Reproduce the following lines verbatim, from the first to the last, without altering any character.

Supplied information ::

┄┄┄┄┄┄┄┄┄┄

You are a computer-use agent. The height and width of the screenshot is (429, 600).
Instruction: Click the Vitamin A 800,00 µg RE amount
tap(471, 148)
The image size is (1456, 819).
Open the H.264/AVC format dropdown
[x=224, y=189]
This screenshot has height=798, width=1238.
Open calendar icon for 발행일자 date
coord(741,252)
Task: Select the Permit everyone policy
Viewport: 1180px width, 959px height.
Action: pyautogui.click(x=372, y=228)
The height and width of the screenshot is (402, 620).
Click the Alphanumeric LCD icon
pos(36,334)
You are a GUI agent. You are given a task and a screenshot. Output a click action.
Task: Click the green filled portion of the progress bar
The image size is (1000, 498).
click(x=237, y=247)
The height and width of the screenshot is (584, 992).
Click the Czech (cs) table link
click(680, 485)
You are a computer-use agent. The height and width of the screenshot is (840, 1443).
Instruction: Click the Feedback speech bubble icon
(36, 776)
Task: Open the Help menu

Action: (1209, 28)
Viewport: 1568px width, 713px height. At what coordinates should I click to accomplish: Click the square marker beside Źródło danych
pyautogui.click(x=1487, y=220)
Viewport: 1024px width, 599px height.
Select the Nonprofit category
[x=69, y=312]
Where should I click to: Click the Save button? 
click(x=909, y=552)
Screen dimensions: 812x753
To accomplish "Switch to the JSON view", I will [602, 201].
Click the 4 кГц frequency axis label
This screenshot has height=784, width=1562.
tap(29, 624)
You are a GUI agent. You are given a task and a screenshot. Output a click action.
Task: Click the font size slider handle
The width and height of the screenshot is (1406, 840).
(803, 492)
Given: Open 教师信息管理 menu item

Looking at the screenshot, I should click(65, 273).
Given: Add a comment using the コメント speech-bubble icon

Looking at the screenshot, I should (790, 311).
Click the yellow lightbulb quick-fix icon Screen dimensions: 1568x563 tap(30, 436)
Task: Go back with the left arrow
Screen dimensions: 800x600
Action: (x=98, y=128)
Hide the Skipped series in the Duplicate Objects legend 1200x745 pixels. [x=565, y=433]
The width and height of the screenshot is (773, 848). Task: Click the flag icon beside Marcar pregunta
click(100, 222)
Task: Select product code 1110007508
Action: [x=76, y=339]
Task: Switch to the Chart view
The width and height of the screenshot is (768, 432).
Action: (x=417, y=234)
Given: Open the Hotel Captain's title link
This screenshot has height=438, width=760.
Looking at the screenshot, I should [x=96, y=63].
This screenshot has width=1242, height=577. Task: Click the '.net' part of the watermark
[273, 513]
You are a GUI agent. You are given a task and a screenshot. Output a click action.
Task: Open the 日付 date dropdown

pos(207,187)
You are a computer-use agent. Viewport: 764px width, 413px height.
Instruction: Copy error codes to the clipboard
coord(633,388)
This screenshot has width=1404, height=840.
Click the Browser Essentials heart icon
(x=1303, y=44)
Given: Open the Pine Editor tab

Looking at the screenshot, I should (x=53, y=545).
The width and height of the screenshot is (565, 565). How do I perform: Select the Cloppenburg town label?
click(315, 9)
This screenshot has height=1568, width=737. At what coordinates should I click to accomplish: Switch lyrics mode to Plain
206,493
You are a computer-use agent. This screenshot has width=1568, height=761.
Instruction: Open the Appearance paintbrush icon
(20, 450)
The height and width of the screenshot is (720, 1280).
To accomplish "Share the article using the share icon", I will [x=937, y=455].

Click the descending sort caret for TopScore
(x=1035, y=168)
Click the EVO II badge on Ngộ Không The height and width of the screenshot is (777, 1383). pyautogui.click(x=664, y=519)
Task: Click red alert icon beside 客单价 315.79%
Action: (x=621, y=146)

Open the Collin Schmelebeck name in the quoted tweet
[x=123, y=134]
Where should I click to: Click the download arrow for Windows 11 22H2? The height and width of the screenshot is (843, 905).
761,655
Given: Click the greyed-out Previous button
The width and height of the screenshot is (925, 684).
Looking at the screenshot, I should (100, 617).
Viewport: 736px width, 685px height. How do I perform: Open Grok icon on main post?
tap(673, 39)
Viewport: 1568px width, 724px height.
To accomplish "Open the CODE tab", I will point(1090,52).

┄┄┄┄┄┄┄┄┄┄

Exercise answer ::
You are a computer-use agent. The height and width of the screenshot is (429, 600).
Instruction: Click the Vitamin A 800,00 µg RE amount
tap(471, 148)
The image size is (1456, 819).
Open the H.264/AVC format dropdown
[x=224, y=189]
This screenshot has height=798, width=1238.
Open calendar icon for 발행일자 date
coord(741,252)
Task: Select the Permit everyone policy
Viewport: 1180px width, 959px height.
Action: pyautogui.click(x=372, y=228)
The height and width of the screenshot is (402, 620).
Click the Alphanumeric LCD icon
pos(36,334)
You are a GUI agent. You are given a task and a screenshot. Output a click action.
Task: Click the green filled portion of the progress bar
The image size is (1000, 498).
click(x=237, y=247)
The height and width of the screenshot is (584, 992).
Click the Czech (cs) table link
click(680, 485)
You are a computer-use agent. The height and width of the screenshot is (840, 1443).
Instruction: Click the Feedback speech bubble icon
(36, 776)
Task: Open the Help menu

Action: (1209, 28)
Viewport: 1568px width, 713px height. At what coordinates should I click to accomplish: Click the square marker beside Źródło danych
pyautogui.click(x=1487, y=220)
Viewport: 1024px width, 599px height.
Select the Nonprofit category
[x=69, y=312]
Where should I click to: Click the Save button? 
click(x=909, y=552)
Screen dimensions: 812x753
To accomplish "Switch to the JSON view", I will [602, 201].
Click the 4 кГц frequency axis label
This screenshot has height=784, width=1562.
tap(29, 624)
You are a GUI agent. You are given a task and a screenshot. Output a click action.
Task: Click the font size slider handle
The width and height of the screenshot is (1406, 840).
(803, 492)
Given: Open 教师信息管理 menu item

Looking at the screenshot, I should click(65, 273).
Given: Add a comment using the コメント speech-bubble icon

Looking at the screenshot, I should (790, 311).
Click the yellow lightbulb quick-fix icon Screen dimensions: 1568x563 tap(30, 436)
Task: Go back with the left arrow
Screen dimensions: 800x600
Action: (x=98, y=128)
Hide the Skipped series in the Duplicate Objects legend 1200x745 pixels. [x=565, y=433]
The width and height of the screenshot is (773, 848). Task: Click the flag icon beside Marcar pregunta
click(100, 222)
Task: Select product code 1110007508
Action: [x=76, y=339]
Task: Switch to the Chart view
The width and height of the screenshot is (768, 432).
Action: (x=417, y=234)
Given: Open the Hotel Captain's title link
This screenshot has height=438, width=760.
Looking at the screenshot, I should [x=96, y=63].
This screenshot has width=1242, height=577. Task: Click the '.net' part of the watermark
[273, 513]
You are a GUI agent. You are given a task and a screenshot. Output a click action.
Task: Open the 日付 date dropdown

pos(207,187)
You are a computer-use agent. Viewport: 764px width, 413px height.
Instruction: Copy error codes to the clipboard
coord(633,388)
This screenshot has width=1404, height=840.
Click the Browser Essentials heart icon
(x=1303, y=44)
Given: Open the Pine Editor tab

Looking at the screenshot, I should (x=53, y=545).
The width and height of the screenshot is (565, 565). How do I perform: Select the Cloppenburg town label?
click(315, 9)
This screenshot has height=1568, width=737. At what coordinates should I click to accomplish: Switch lyrics mode to Plain
206,493
You are a computer-use agent. This screenshot has width=1568, height=761.
Instruction: Open the Appearance paintbrush icon
(20, 450)
The height and width of the screenshot is (720, 1280).
To accomplish "Share the article using the share icon", I will [x=937, y=455].

Click the descending sort caret for TopScore
(x=1035, y=168)
Click the EVO II badge on Ngộ Không The height and width of the screenshot is (777, 1383). pyautogui.click(x=664, y=519)
Task: Click red alert icon beside 客单价 315.79%
Action: (x=621, y=146)

Open the Collin Schmelebeck name in the quoted tweet
[x=123, y=134]
Where should I click to: Click the download arrow for Windows 11 22H2? The height and width of the screenshot is (843, 905).
761,655
Given: Click the greyed-out Previous button
The width and height of the screenshot is (925, 684).
Looking at the screenshot, I should (100, 617).
Viewport: 736px width, 685px height. How do I perform: Open Grok icon on main post?
tap(673, 39)
Viewport: 1568px width, 724px height.
To accomplish "Open the CODE tab", I will point(1090,52).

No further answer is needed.